Parlaments-Gehäter: GROSZ zu Jarolim: Klares NEIN zu SPÖ-Spitzelstaat

SPÖ nicht mehr Volksvertreter sondern Volksverräter

Wien 2007-11-13 (OTS) - Ein "klares Nein" zur SPÖ Forderung die Gehälter aller Österreicher im Internet zu veröffentlichen, kommt von BZÖ-Generalsekretär Gerald Grosz. "Das BZÖ steht für die Offenlegung der Nebeneinkünfte der Parlamentarier, aber ein Gehaltsstriptease aller Österreicherinnen und Österreicher ist Schwachsinn zum Quadrat. Es ist von öffentlichem Interesse woher gewählte Volksvertreter die Gesetze beschließen ihre Einkünfte beziehen, aber das Gehalt der Verkäuferin an der Supermarktkassa geht niemanden etwas an. Es ist typisch für die SPÖ, dass sie ihre Multifunktionäre und Gagenkaiser mit dem Bürger auf der Strasse vergleicht. Wir brauchen in Österreich keinen SPÖ-Spitzelstaat", kritisiert Grosz.

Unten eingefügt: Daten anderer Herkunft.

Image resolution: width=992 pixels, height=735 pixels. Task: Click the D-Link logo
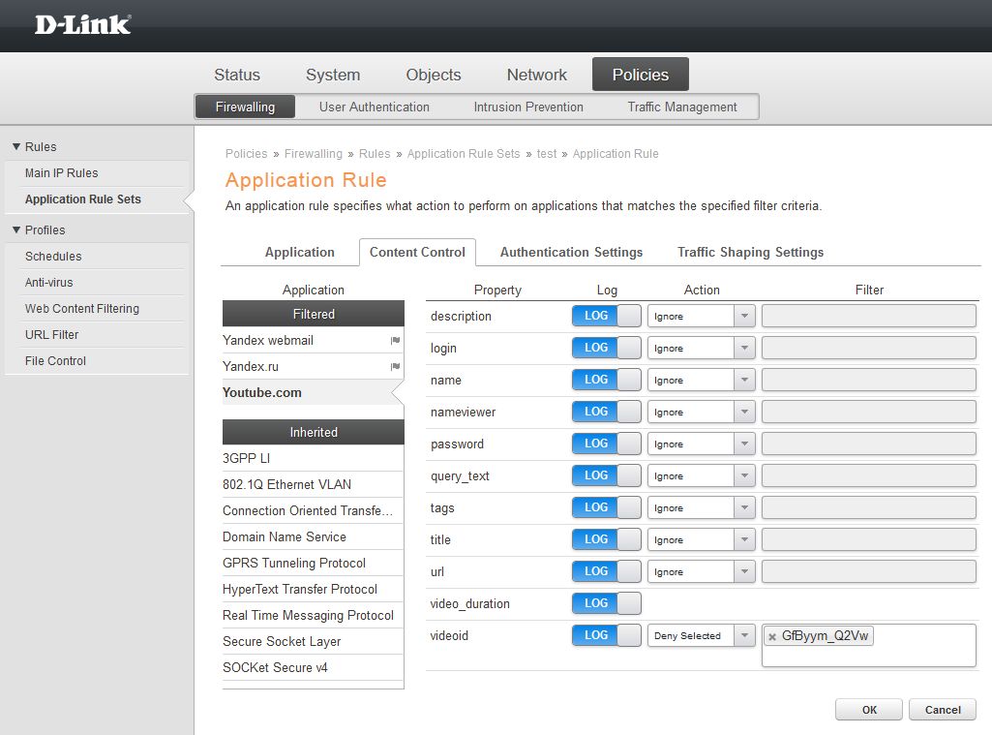(x=82, y=24)
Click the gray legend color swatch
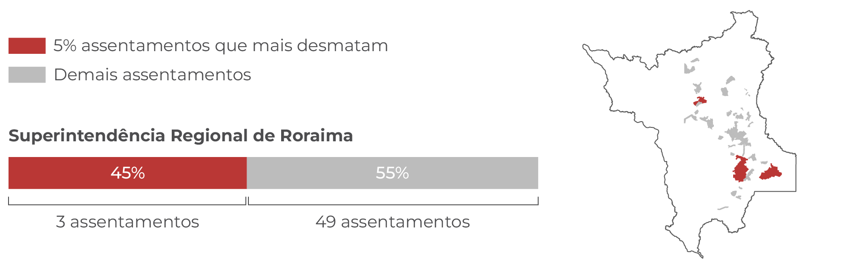The width and height of the screenshot is (843, 275). [x=27, y=75]
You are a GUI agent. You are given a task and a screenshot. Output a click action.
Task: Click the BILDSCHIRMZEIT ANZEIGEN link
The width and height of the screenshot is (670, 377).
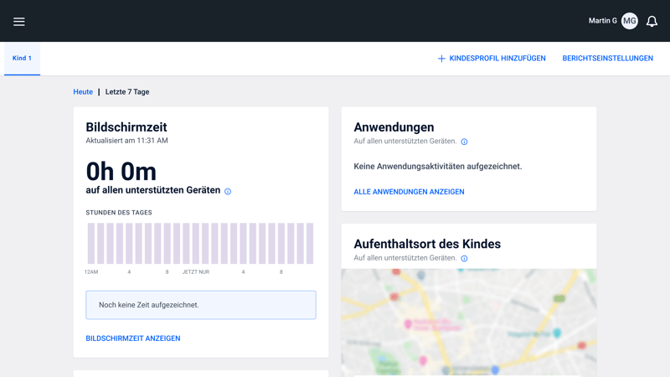coord(133,338)
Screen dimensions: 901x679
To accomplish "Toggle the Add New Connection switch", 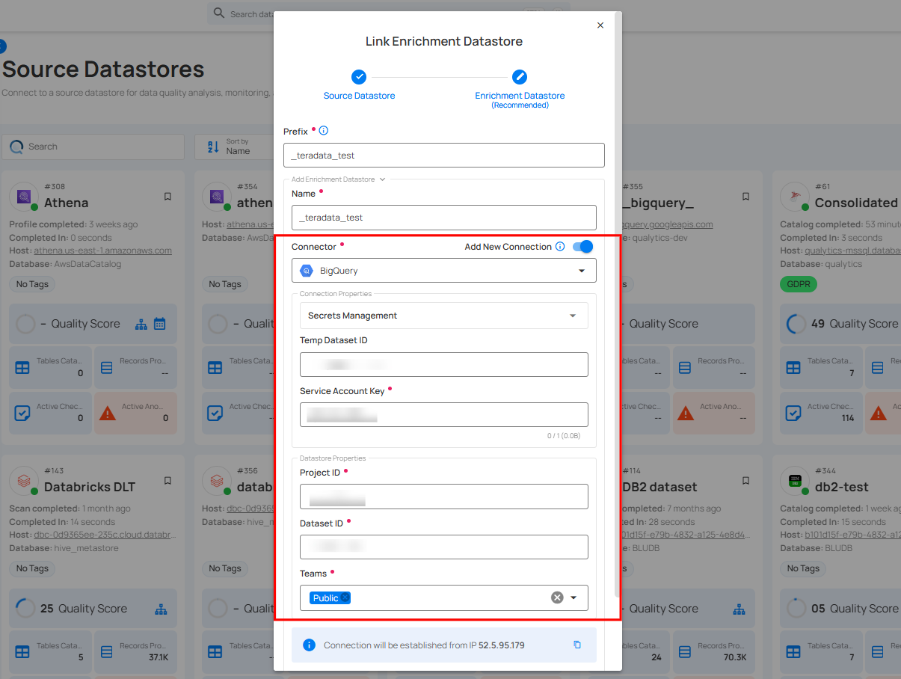I will click(x=582, y=247).
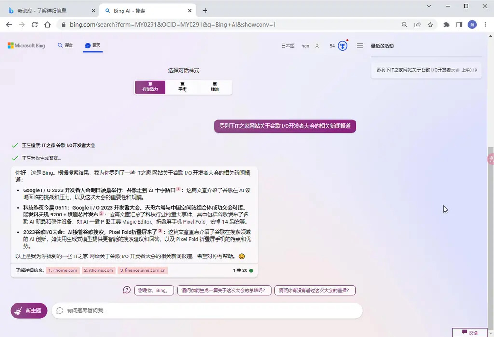Enable the 更精确 conversation style
This screenshot has height=337, width=494.
[214, 87]
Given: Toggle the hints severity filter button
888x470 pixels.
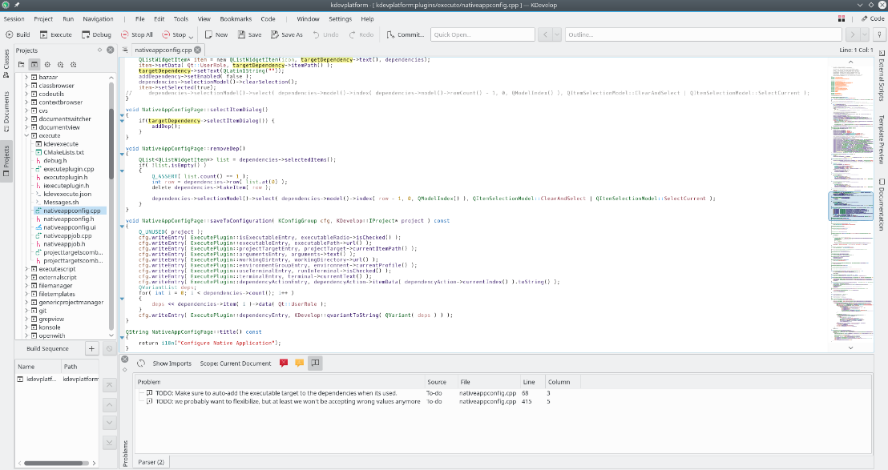Looking at the screenshot, I should (315, 363).
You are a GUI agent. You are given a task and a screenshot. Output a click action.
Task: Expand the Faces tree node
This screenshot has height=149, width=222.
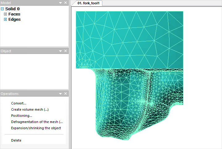[x=5, y=14]
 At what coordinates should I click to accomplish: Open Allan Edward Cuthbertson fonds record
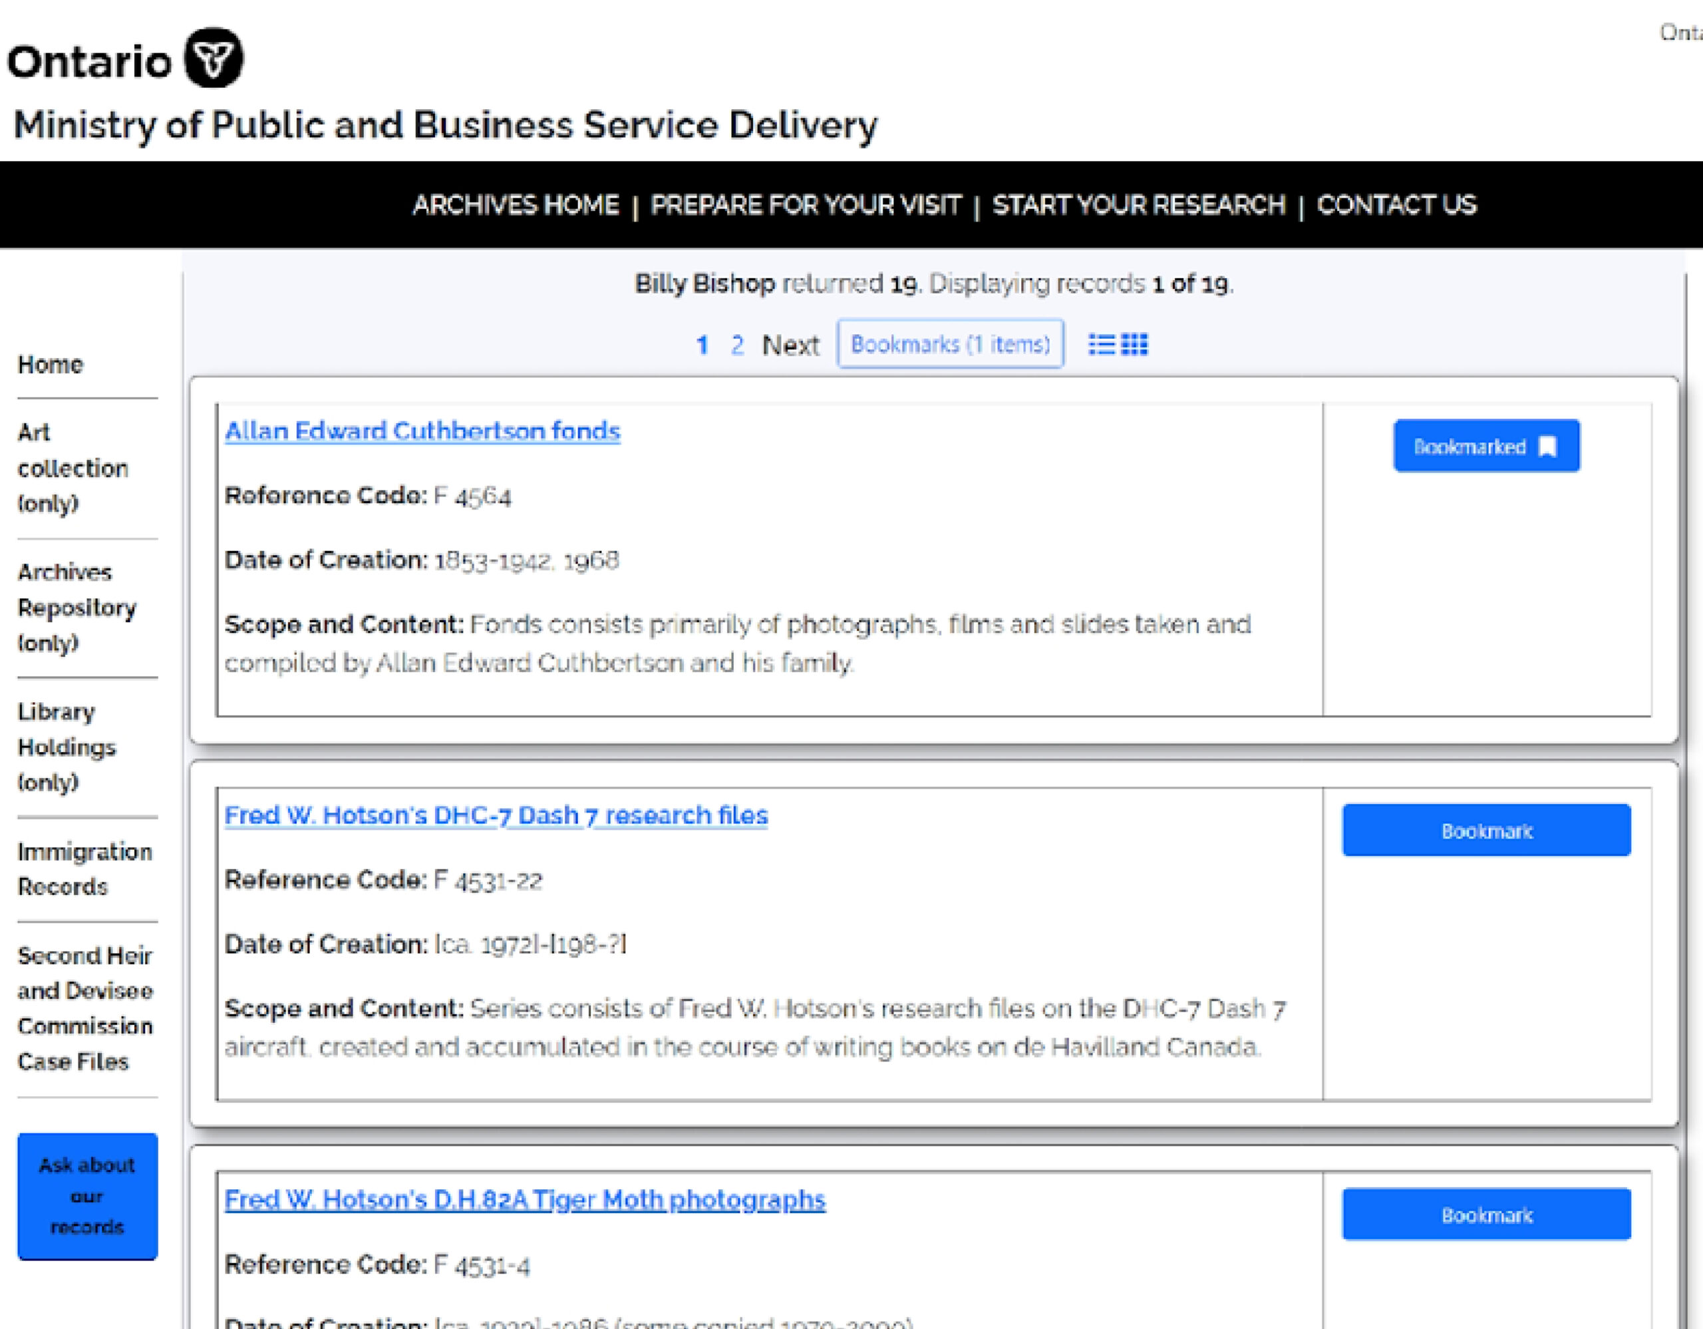tap(423, 431)
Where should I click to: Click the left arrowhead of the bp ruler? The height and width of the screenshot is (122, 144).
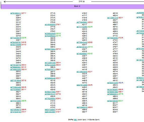pos(5,2)
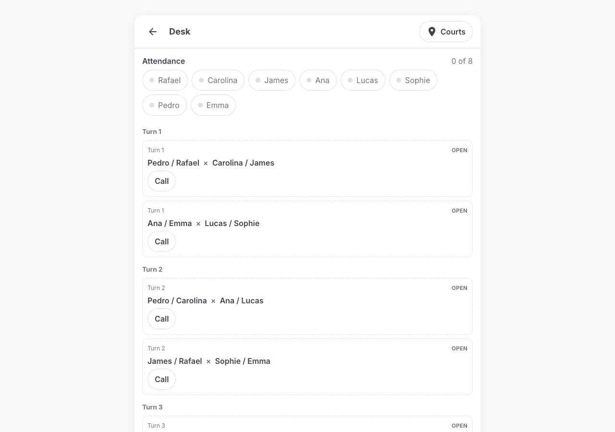Call the James / Rafael vs Sophie / Emma match
Image resolution: width=615 pixels, height=432 pixels.
tap(161, 379)
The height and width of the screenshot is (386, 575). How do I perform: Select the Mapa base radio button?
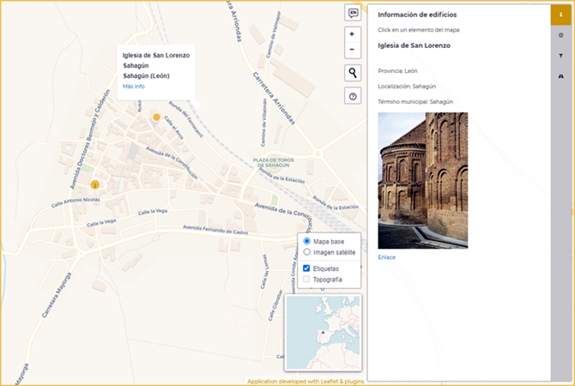coord(307,242)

Diese absurde SPÖ Forderung reiht sich in eine Reihe von Schikanen wie Rauchverbot oder Autofahrerhetze. "Jetzt hat die SPÖ anscheinend ein Thema gefunden wo sie endlich die gesamte Bevölkerung schikanieren kann. Die Forderung von Jarolim ist skandalös und eigentlich ein Rücktrittsgrund. Die SPÖ-Abgeordneten entwickeln sich mittlerweile immer mehr von Volksvertretern zu Volksverrätern", so Grosz abschließend.